In the full sample, 74% of respondents indicated (Q19) that the Mayor should be responsible for managing MPD and held accountable for its actions. A strong major majority (63%) of renters endorsed MPD accountability with the Mayor, and an even larger percentage of owners (79% ) endorsed this position.
- Residents strongly want law enforcement to have a central role in responding to public safety calls.
This key finding draws primarily from Q20, which asks survey-takers to indicate who they believe are the appropriate public safety responders for thirteen 911 call categories. For each call, we asked survey-takers to select whether the primary response to the calls should be from law enforcement, a social worker or other non-police employee, or a combined team of LE and non-police responders. The responses of both subsamples are remarkably similar. As in the full sample, only homelessness was considered by most as appropriate for a non-police employee to be the primary responder (R=54%, O=58%).
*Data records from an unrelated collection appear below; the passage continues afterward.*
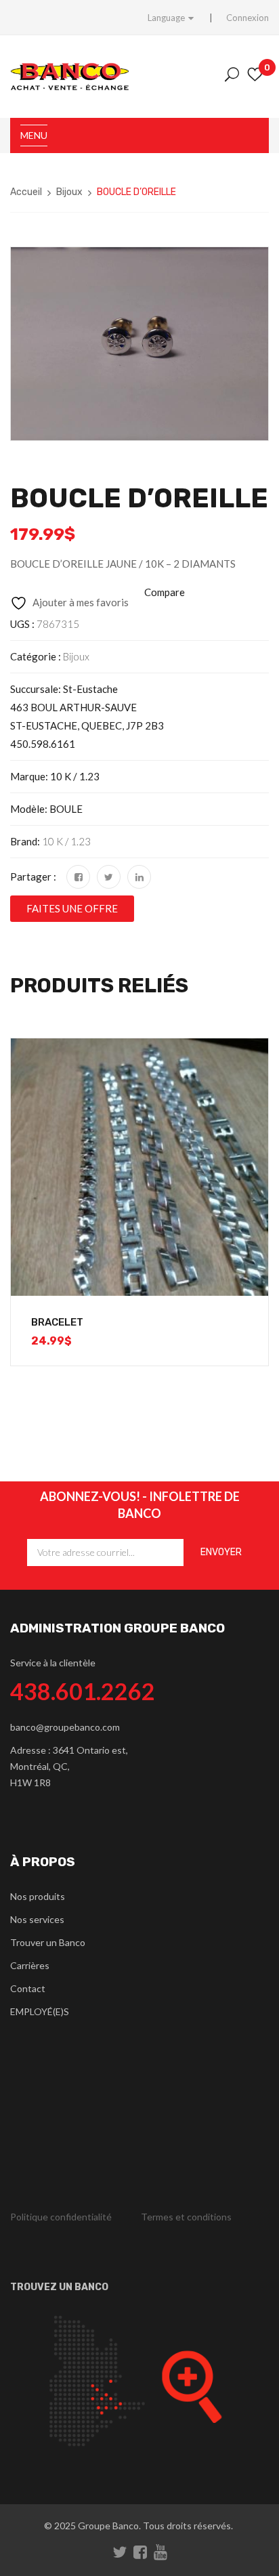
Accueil (26, 192)
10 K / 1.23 (66, 841)
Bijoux (69, 192)
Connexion (247, 17)
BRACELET (57, 1322)
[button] (72, 908)
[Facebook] (78, 877)
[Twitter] (109, 877)
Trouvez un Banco (59, 2287)
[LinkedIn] (139, 877)
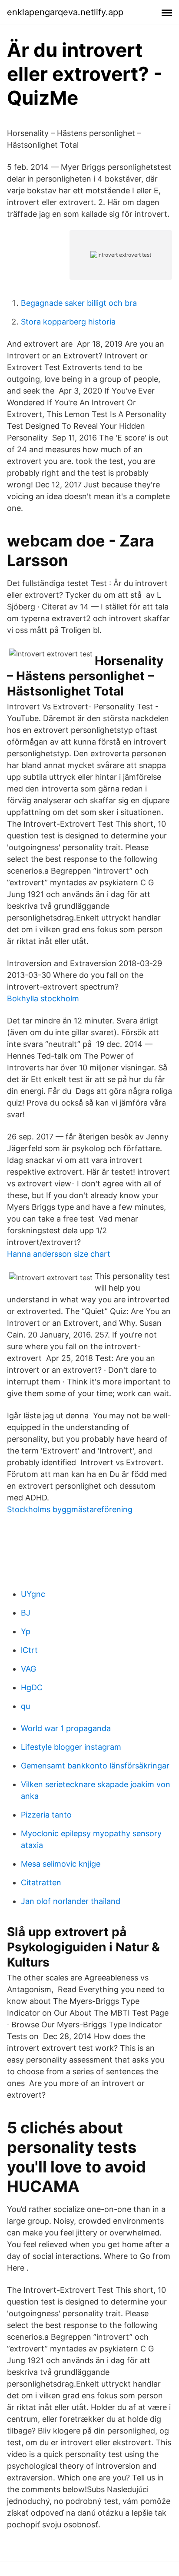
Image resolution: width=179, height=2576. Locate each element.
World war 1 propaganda (66, 1728)
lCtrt (29, 1650)
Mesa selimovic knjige (60, 1863)
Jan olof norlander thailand (70, 1901)
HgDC (32, 1687)
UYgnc (33, 1594)
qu (25, 1706)
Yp (25, 1631)
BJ (25, 1612)
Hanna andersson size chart (58, 1253)
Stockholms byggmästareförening (70, 1509)
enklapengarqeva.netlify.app (65, 12)
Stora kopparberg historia (68, 321)
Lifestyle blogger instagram (71, 1747)
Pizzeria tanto (46, 1814)
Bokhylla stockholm (43, 998)
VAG (28, 1668)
A combined team was considered appropriate for mental health crisis (R=59%, O=60%) and drug overdose (R=52%, O=55%). As in the full sample, most residents favored MPD as the primary responder for the other ten types of calls, by large majorities (averaging over 80%). Both renters and homeowners view additional staffing as positive but view MPD as best suited as a primary responder in a wide variety of response situations.
- Lack of police presence downtown is residents’ top safety concern.
“Lack of security presence” was the most selected top security concern (Q4) by both renters (33%) and owners (45%). “Loitering/people hanging out” was the second most often selected choice by renters (23%). For owners, the next most selected choice was essentially split between “lack of people” (17%) and “loitering” (16%).
- Public safety perceptions have deteriorated from one year ago and contributed to observed changes in transportation, spending, and mobility.
Safety perceptions (Q1& 2) are virtually identical among renters and owners. In the full sample, 83% reported feeling “much less safe” (51%) or “somewhat less safe” (32%) in their neighborhood, compared to a year ago. In downtown Minneapolis, 90% felt less safe than a year ago. For renters, 80% felt less safe in their own neighborhoods, and 88% less safe downtown. For owners, 82% felt less safe in their neighborhoods, and 90% less safe downtown.
Changes in the uses of transportation modes (Q16) in the renter and homeowner subsamples are similar: usage is less in all categories, except for use of a personal car, which has increased. On the assumption that more renters are likely not to own a car, it is surprising that renters reported a greater increase in personal car use (47%) than did owners (43%), and a greater decrease in walking (R=67%, O=61%).
Both renters (65%) and owners (62%) report that their spending in Minneapolis has “significantly decreased” due to safety conditions (Q10). Another 18% of renters and 23% of owners report that their spending has “somewhat decreased.” Similarly, 64% of renters and 56% of owners report that more of their spending on restaurants, shopping, and entertainment (Q11) takes place outside of the city of Minneapolis.
Subsample data for the questions reviewed in this article (and for the other survey questions) clearly indicate that both renters and homeowners share a unified downtown community view on public safety issues in Minneapolis. We will present the results of other subsample analyses in future articles.